FIGURE 7.

PDGFA signaling contributes to the maintenance of EGR1 expression in GSC. A, immunoblotting showing the unaffected EGR1 expression in TG1 and TG6 cells transfected with a non-relevant control siRNA (siCtl). This expression is compared with the basal EGR1 expression in untreated cells (NT). A specific antibody to α-tubulin was used as loading control. B and C, immunoblotting showing the effects of siRNA-mediated PDGFA- and EGR1-specific inhibition (siPDGFA and siEGR1) on phosphorylation of ERK in TG1 and TG6 cells. Antibodies specific to total ERK or α-tubulin were used as loading control. D, QPCR showing EGR1 mRNA levels in TG1 and TG6 in response to siPDGFA or siLuc treatment. E and F, immunoblotting (E) and qPCR (F) showing the effect of PDGFR chemical inhibitor AG1296 on EGR1 expression and ERK phosphorylation in TG1 and TG6 cells.
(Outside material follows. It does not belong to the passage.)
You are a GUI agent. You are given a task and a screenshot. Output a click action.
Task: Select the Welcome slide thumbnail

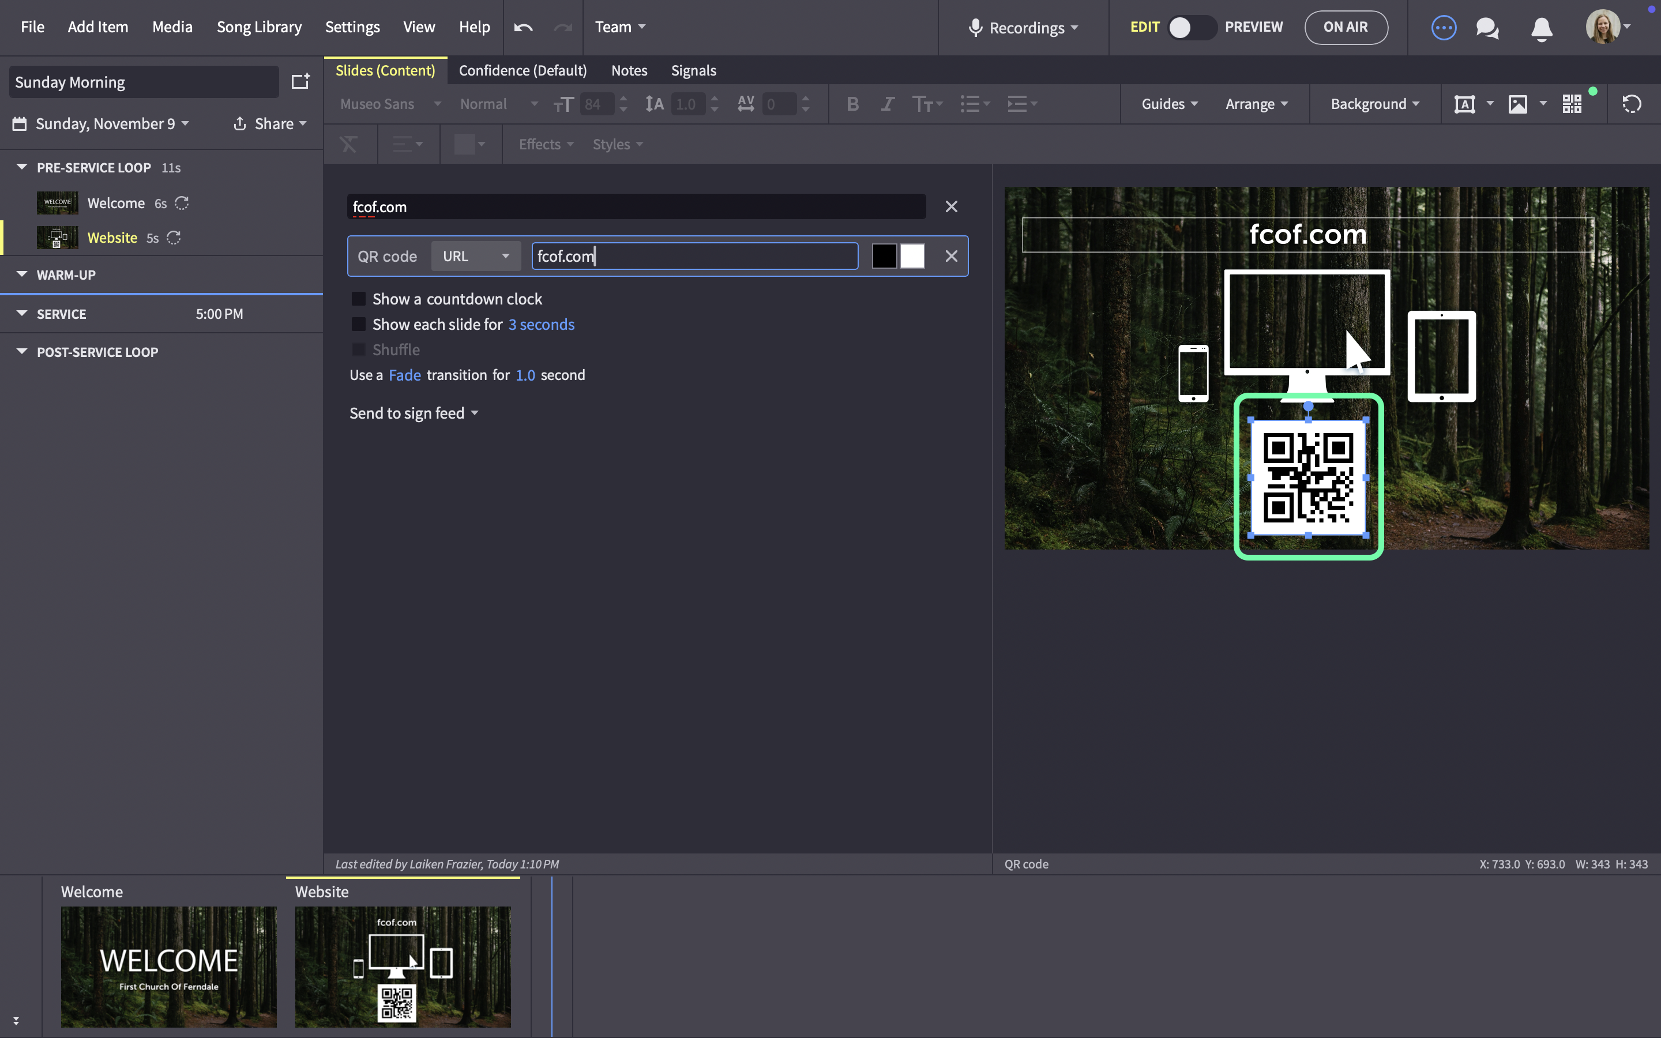[169, 967]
Cells were treated for 24 or 48 h. A specific antibody to total ERK was used as loading control. Quantification is shown below each blot. G, immunoblotting showing EGR1 expression in untreated cells or cells treated with increasing amounts of recPDGFA in the presence of DMSO, used as control, or AG1296. A specific antibody to α-tubulin was used as a loading control. H, relative expression of EGR1 and PDGFA in untreated (Ct) or EGR1-expressing (EGR1) cells or cells treated with recPDGFA (recPDGFA). Error bars, S.E.